Grant: $1,319,625 (five years)

Chelikani and the team will work to understand why some dental fungi are associated with tooth decay in preschool children and the local environmental factors that might influence them. This research on the dental mycobiome associated with severe tooth decay will assist with the development of new tooth decay prevention strategies for young Indigenous children.   

Portrait of Dr. Keith Fowke. Dr. Keith Fowke, department head and professor of medical microbiology and infectious diseases, Max Rady College of Medicine

Grant: $956,250 (five years)

Fowke will partner with organizations and community members in Nairobi, Kenya, to better understand the immune system among women who clear human papilloma virus (HPV) infection. The project aims to identify the immune cells that are important in the natural clearance of HPV with the goal of identifying these HPV clearance associated immune factors that are important for a therapeutic HPV vaccine to mimic.

Portrait of Dr. Nathan Nickel. Dr. Nathan Nickel, associate professor of community health sciences, Max Rady College of Medicine; director and senior research scientist, Manitoba Centre for Health Policy; researcher, CHRIM

Grant: $577,574 (three years)

In partnership with the Manitoba Métis Federation, Nickel and his team’s study will shed light on whether a Manitoba Health campaign that promoted the importance of childhood vaccinations improved childhood vaccination among Métis families. The study’s findings will support the development of strategies aimed at keeping childhood vaccination rates high in Manitoba as well as nation-specific strategies for Red River Métis citizens.

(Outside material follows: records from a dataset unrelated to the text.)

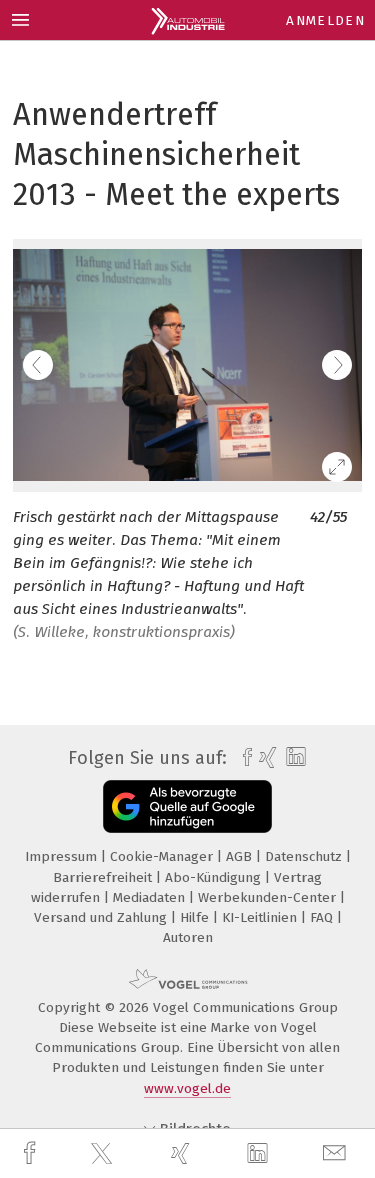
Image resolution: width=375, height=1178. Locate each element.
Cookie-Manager (163, 856)
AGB (241, 856)
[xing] (183, 1153)
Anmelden (325, 20)
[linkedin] (260, 1154)
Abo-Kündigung (215, 877)
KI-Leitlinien (261, 917)
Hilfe (196, 917)
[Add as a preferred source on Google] (187, 806)
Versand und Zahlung (102, 917)
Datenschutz (305, 856)
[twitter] (104, 1154)
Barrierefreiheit (104, 877)
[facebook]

Portrait of Dr. Christopher Pascoe. Dr. Christopher Pascoe, assistant professor of physiology and pathophysiology, Max Rady College of Medicine; researcher, CHRIM

Grant: $784,125 (five years)

Pascoe seeks to better understand why exposure to diabetes during pregnancy makes airways twitchier in asthma. The team will learn whether reducing blood glucose levels during pregnancy is an effective way to prevent changes from occurring and this information may allow them the ability to stop asthma in children exposed to diabetes from developing before it’s a problem that requires treatment.

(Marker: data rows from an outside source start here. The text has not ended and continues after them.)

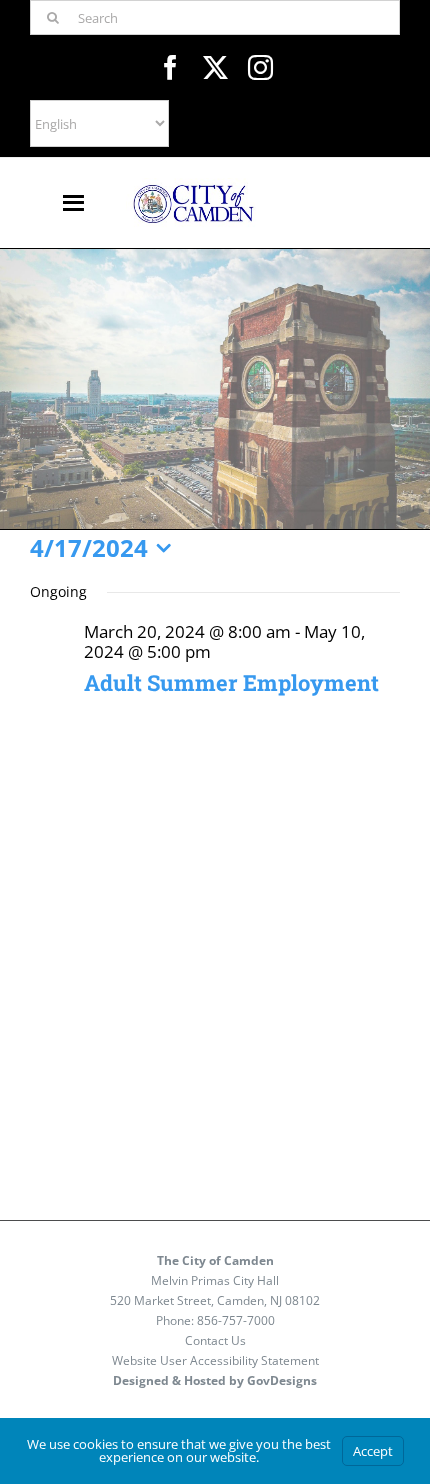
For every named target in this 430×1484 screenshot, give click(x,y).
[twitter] (215, 67)
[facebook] (170, 67)
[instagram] (260, 67)
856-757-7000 (236, 1320)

Portrait of Dr. Joel Pearson. Dr. Joel Pearson, assistant professor of pharmacology and therapeutics, Max Rady College of Medicine; researcher, Paul Albrechtsen Research Institute, CancerCare Manitoba

Grant: $983,025 (five years)

Pearson will lead a study aimed at understanding the underlying causes of small cell lung cancer (SCLC) and how non-small cell lung cancer can change to SCLC. This research will help them identify new and improved treatments for SCLC so patients living with this cancer will have longer lives and better outcomes.

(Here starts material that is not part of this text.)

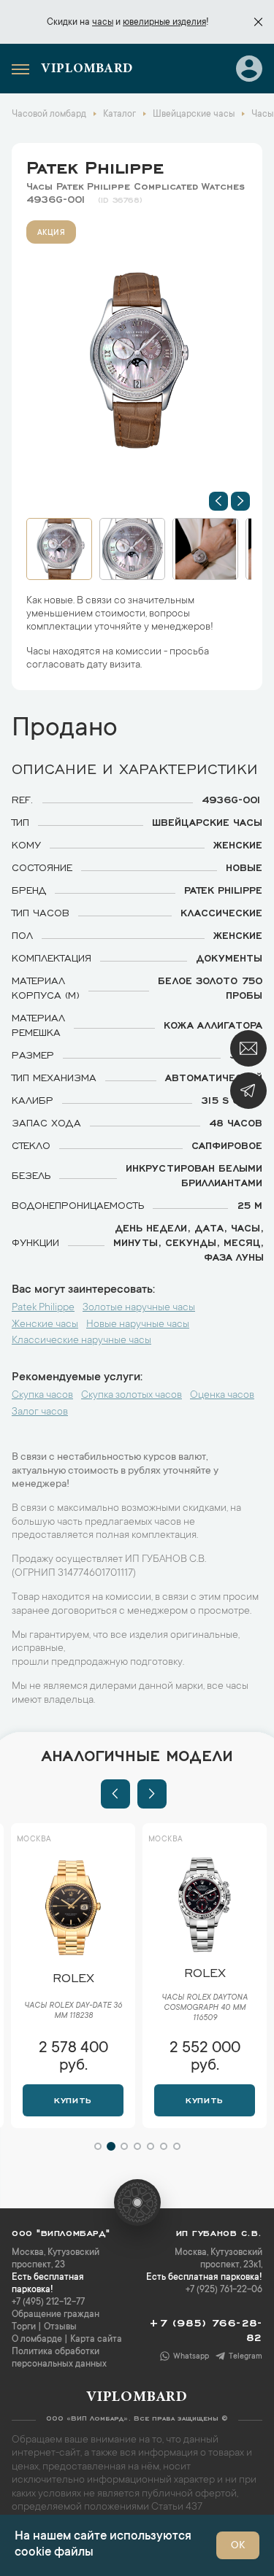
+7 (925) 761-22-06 (224, 2290)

Portrait of Dr. Souradet Shaw. Dr. Souradet Shaw, assistant professor of community health sciences, Max Rady College of Medicine; Canada Research Chair in program science and global public health

Grant: $883,576 (four years)

Shaw’s study seeks to develop a deeper understanding of trends, determinants and responses to sexually transmitted and bloodborne infections (STBBI) in Manitoba over a 30-year period. Collaborations between community, public health and academics will be at the forefront of this project, with the goal of co-learning and co-designing interventions to ensure no one is left behind while addressing current and future STBBI outbreaks.

Portrait of Dr. Roberta Woodgate. Dr. Roberta Woodgate, distinguished professor of nursing, College of Nursing; Canada Research Chair in child and family engagement in health research and healthcare; researcher, CHRIM

Grant: $768,824 (four years)

Woodgate will lead a study to gather evidence to inform the co-design of policies and research priorities meant to enhance the health and well-being of young people who care for family members or other loved ones. Young carers will co-design the policy recommendations and research priorities by gathering evidence grounded in their experiences and providing them with a leadership role in the process.